After spending last Thursday at Lost Society, I feel like I have a pretty good idea of what it’s like to hang out at either of these places… and it never hurts to enjoy some tasty food at the same time.
When you enter the nondescript storefront right off of the corner of 14th & U, you’ll probably think that you’re in the wrong place. However, once you ascend and are greeted by a friendly face at the top of the stairs, those thoughts quickly fade away. The welcome is an invitation back in time. You can’t help but feel comfortable here. And I mean that in every sense of the word: the plush purple sofas and ottomans by the brick arch windows, the soft light reflecting off the bar pendant lights, the booths with curtains for more intimate times, and the tucked away corner where you’re surrounded by a fantastic wall of burlesque beauties. It all comes together.
Walk up the second staircase and you’re brought to another place. The walls shift from exposed brick and dark hues to a world of contrasts: hardwood floors against white walls with leather wallpaper accents, a creamy stone bar against a badass glass feature behind the bottles of booze. This floor is where the party is at… and this party will spill out and continue out onto their fantastic roof deck that lords over U St.
But the real reason we’re here? Of course, of course: the food. This evening, Lost Society offered a sampling of some of their bar and dinner menu items. Having my weapon of choice at hand, a Dogfish Head 60 Minute IPA, we dove in headfirst into some of the bar items and appetizers. The tempura-ed zucchini ribbons were a nice, light starter to get everything going. Quickly followed by french fries and mac & cheese, what’s not to love? The mac & cheese’s béchamel sauce was delicious and creamy, and was pushed to the next level by what we dubbed a “crack crumble.” Hey, every chef has their secrets. The oysters were fresh, delicious, and accompanied by a classic mignonette sauce with a twist.
Some downers: I wasn’t down with the steak tartare. The flavors were very clean and the arugula gave it a nice bite, but the crostini on top was overdone and it overwhelmed everything else. The pork belly was disappointing and dry. It makes me sad when pork belly is dry.
When you look at the menu, it’s clear what the stars of Lost Society will be: the dry-aged Angus steaks. Tonight we were able to sample the flank steak and the sirloin. The flank steak was cooked perfectly: fork tender and complemented nicely by béarnaise and onion straws. The sirloin was also done proper justice with it's great friend the roasted porchini mushroom. I will definitely come back in the future to try the other steak options, especially if Chef Evan provides them all with as much care and consideration as these offerings.

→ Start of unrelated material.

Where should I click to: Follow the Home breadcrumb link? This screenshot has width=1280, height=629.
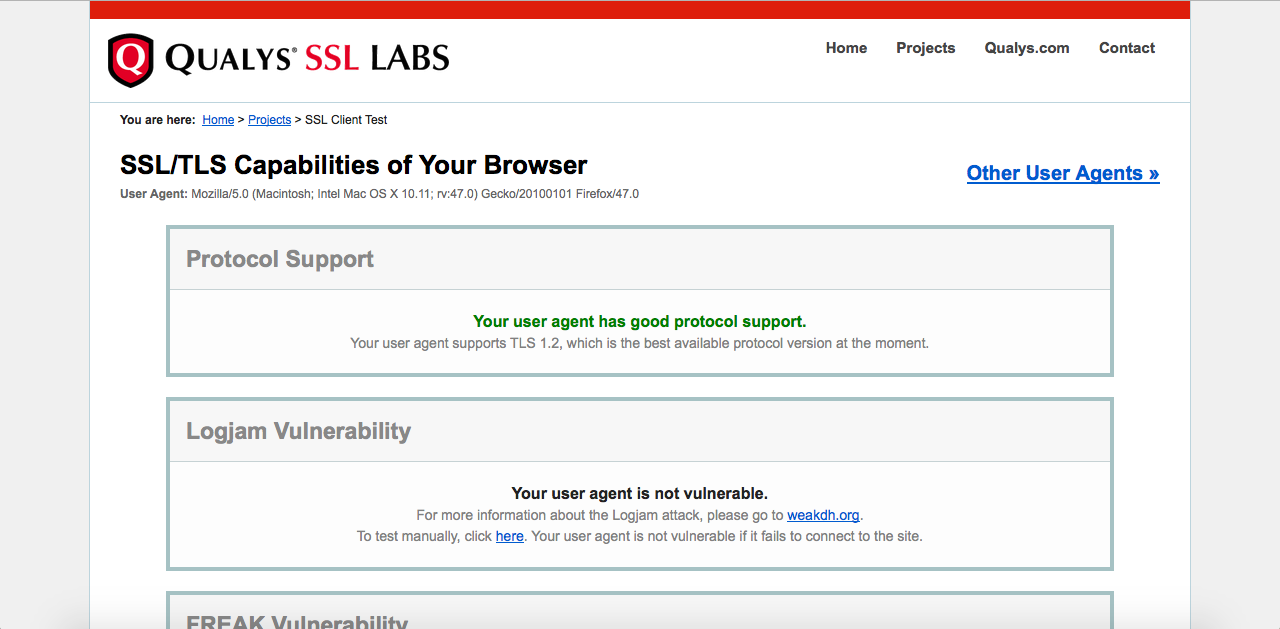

When I first heard the name Lost Society, I thought of a world of hooded, shady characters sitting around a round table discussing world domination (one of the many unfortunate aftereffects of reading Dan Brown novels). But Lost Society is by no means a secret society: the warmth of the 2nd floor invites you in and makes you feel at right at home and the funky feeling of the top floor and roof deck will keep this society's party going all through the night. If anything, this Lost Society is not lost… these guys and girls clearly know what they are doing.